All Products
Search
Document Center

DataWorks:Assignment node

Last Updated:Jun 21, 2026

Use an assignment node to pass the query result or output from an upstream node to a downstream node. An assignment node supports MaxCompute SQL, Python 2, and Shell. It automatically assigns the result of the last query or output statement to an output parameter named outputs. Downstream nodes can then reference this parameter to retrieve the result.

Prerequisites

  • Edition requirements: This feature is available only in DataWorks Standard Edition and later.

  • Permission requirements: Your RAM account must be added to the corresponding workspace and granted the Development or Workspace Manager role. For more information, see Add members to a workspace.

Key concepts: Parameter passing and referencing

The core function of an assignment node is parameter passing, which passes data generated by an upstream node to a downstream node.

  • Upstream assignment node: Generates data. It automatically assigns the last output or query result to an output parameter named outputs.

  • Downstream business node: Receives and uses the data. To use the data, add an input parameter, such as param, to the node configuration and configure it to reference the upstream node's outputs parameter.
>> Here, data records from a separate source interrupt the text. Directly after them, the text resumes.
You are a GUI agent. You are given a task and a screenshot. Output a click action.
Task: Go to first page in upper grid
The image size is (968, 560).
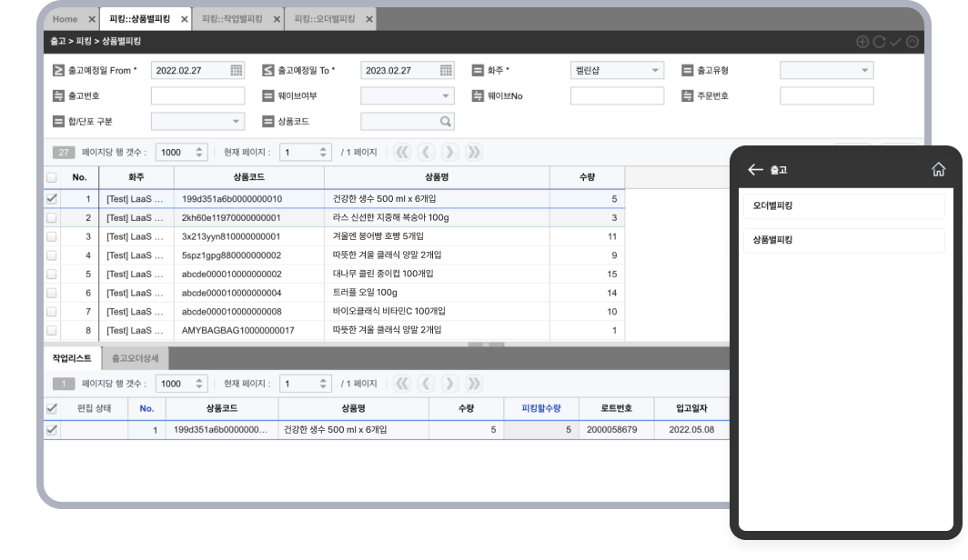tap(402, 153)
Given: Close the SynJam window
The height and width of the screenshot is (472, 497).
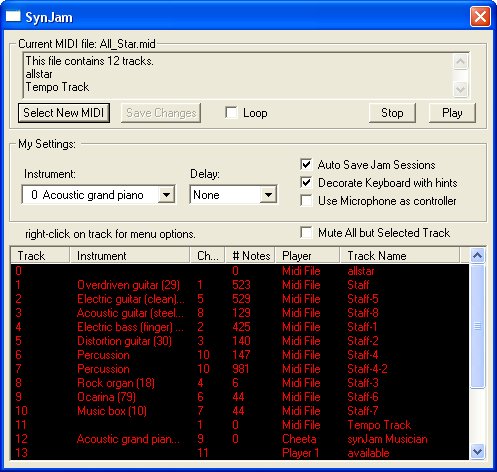Looking at the screenshot, I should tap(480, 16).
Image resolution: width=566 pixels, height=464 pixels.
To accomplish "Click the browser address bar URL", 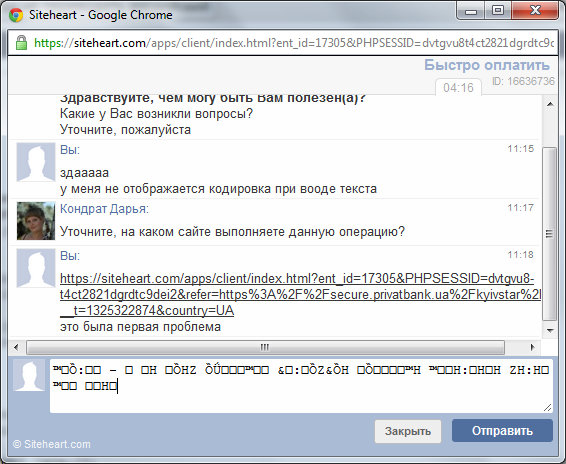I will point(294,43).
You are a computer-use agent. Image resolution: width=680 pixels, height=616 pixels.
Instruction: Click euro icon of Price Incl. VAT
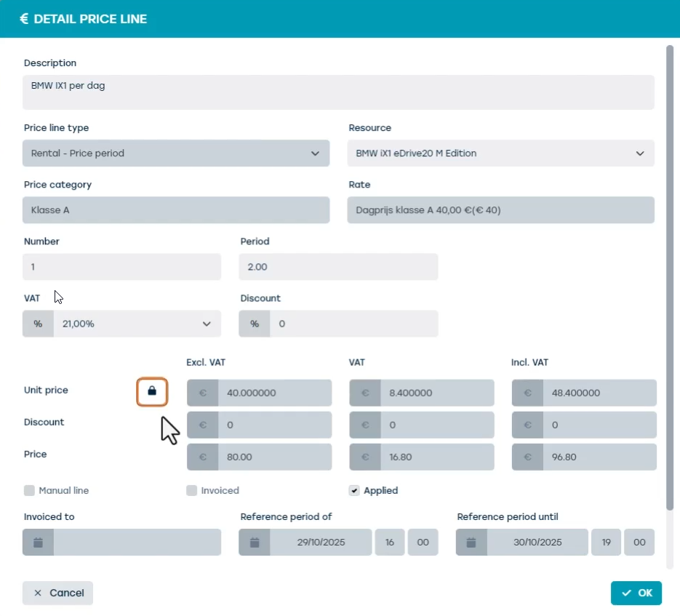[527, 457]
You can then use this parameter in your code to access the data.

Parameter format

The following table describes the format of the value passed by an assignment node.

Language

Value

Format

MaxCompute SQL

The output of the last SELECT statement.

The node passes the output to the downstream node as a two-dimensional array.

Python 2

The output of the last print statement.

The system splits the output string by commas (,) into a one-dimensional array.
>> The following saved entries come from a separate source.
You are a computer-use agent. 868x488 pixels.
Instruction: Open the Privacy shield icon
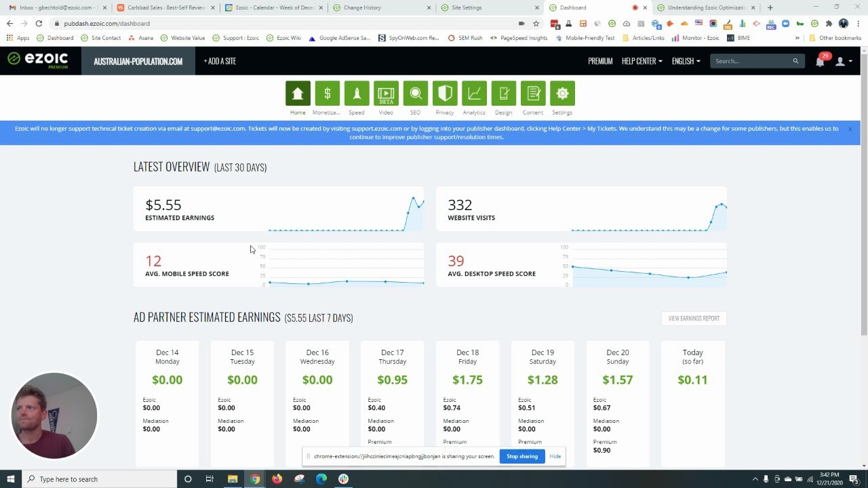tap(445, 94)
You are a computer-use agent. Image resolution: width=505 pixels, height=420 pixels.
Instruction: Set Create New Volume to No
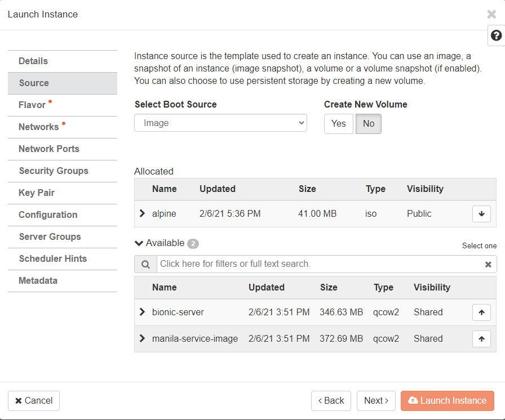coord(369,124)
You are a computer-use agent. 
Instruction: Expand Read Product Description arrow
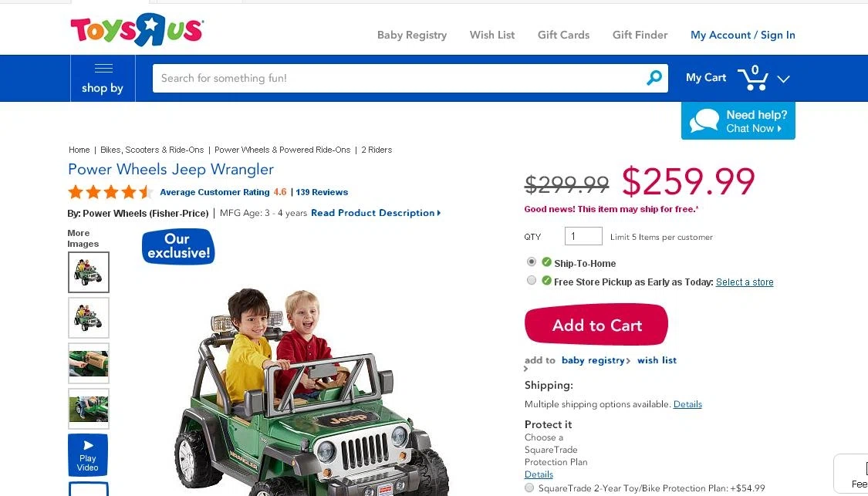(x=439, y=213)
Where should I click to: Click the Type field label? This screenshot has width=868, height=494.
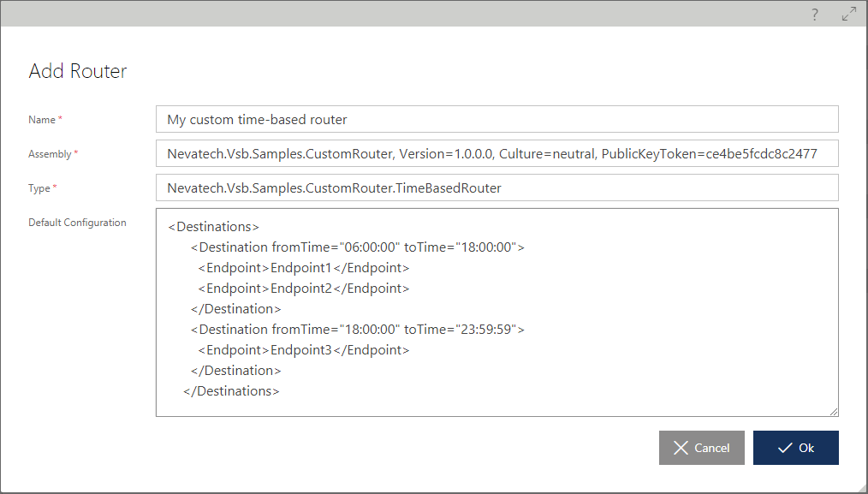pyautogui.click(x=39, y=188)
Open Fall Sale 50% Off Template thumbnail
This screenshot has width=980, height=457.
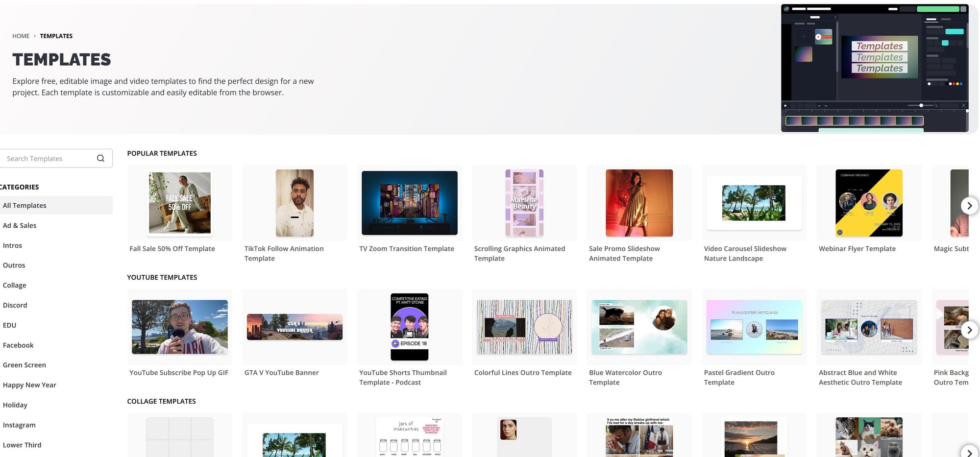(180, 203)
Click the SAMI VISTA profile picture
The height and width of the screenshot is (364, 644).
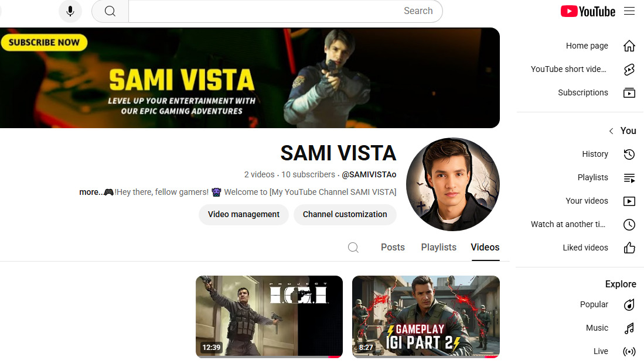coord(452,186)
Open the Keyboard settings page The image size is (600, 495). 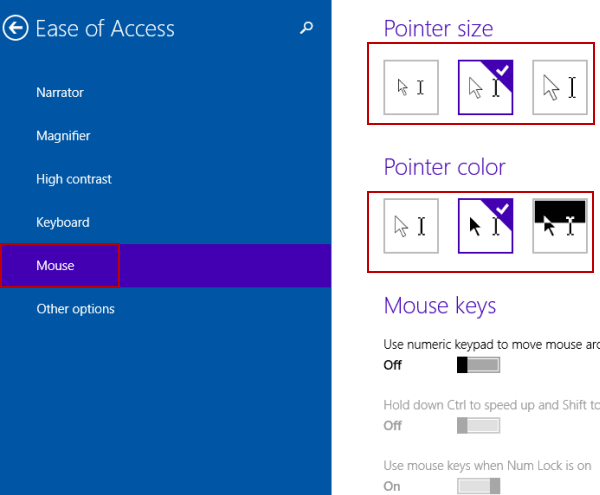tap(63, 223)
For example, the last line of output from the assignment node is 'Electronics,Clothing,Books', which is passed to downstream components in the format ['Electronics','Clothing','Books'].
Important

If the output content contains a comma, you must escape it. For example, if you output 'Electronics,Clothing\, Shoes & Accessories', a downstream service will correctly parse it as ['Electronics', 'Clothing, Shoes & Accessories'].

Shell

The output of the last echo statement.

Procedure

The following example shows how to pass the result of an assignment node to a Shell node. In practice, you can use any node type as the downstream node.
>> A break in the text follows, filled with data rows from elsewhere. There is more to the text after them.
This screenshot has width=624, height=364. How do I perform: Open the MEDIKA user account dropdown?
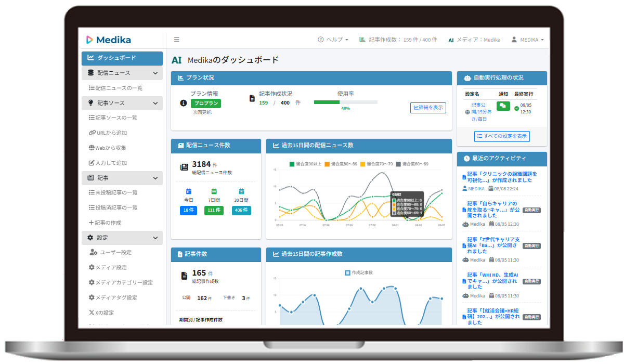click(527, 40)
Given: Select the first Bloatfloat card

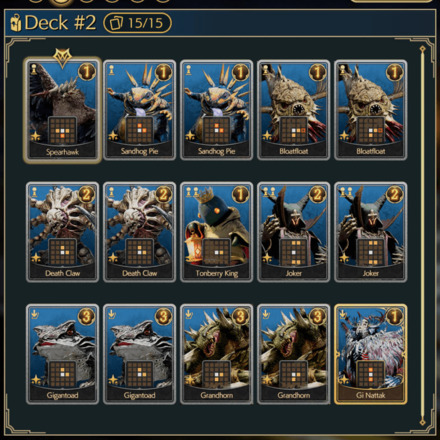Looking at the screenshot, I should [x=294, y=110].
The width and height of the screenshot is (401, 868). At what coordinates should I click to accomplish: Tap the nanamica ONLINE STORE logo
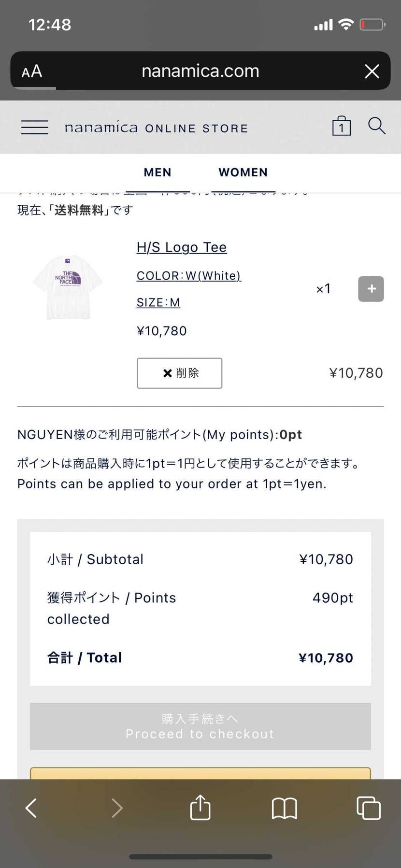[156, 128]
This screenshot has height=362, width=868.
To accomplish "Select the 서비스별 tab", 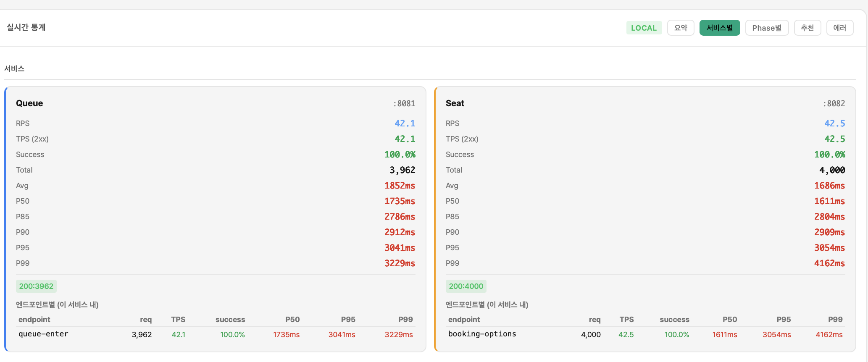I will [x=719, y=28].
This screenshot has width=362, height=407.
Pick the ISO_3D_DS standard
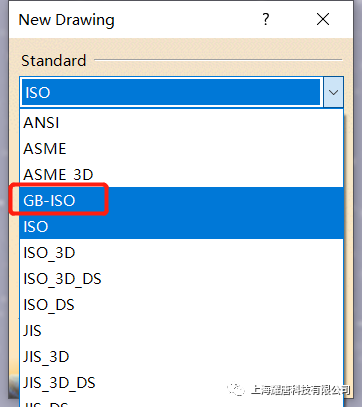click(181, 278)
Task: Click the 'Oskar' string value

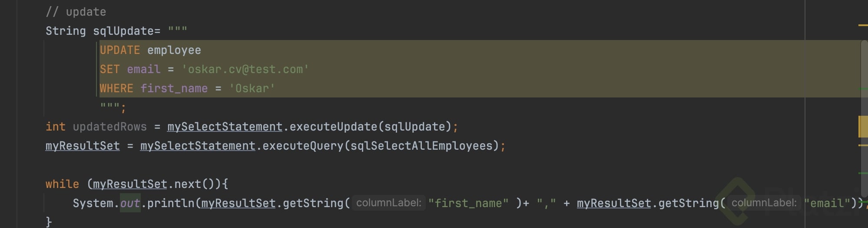Action: coord(252,88)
  1. Configure the upstream assignment node

    In your workflow, create and edit an assignment node. Select MaxCompute SQL, Python 2, or Shell, and then write the code that generates the result to pass to the downstream node.

    print '10,20,30,40'
  2. Configure the downstream Shell node

    Create a Shell node and reference the result from the upstream node in the Shell node editor.

    1. In the Scheduling Settings panel on the right, select the Node Context Parameters tab.

    2. In the Input Parameters section, click Add parameters.

    3. In the dialog box that appears, select the outputs parameter of the upstream assignment node and specify a custom Parameter Name for the current node's input parameter, such as param.

      Note

      After you complete the configuration, a dependency is automatically created between the downstream node and the upstream assignment node.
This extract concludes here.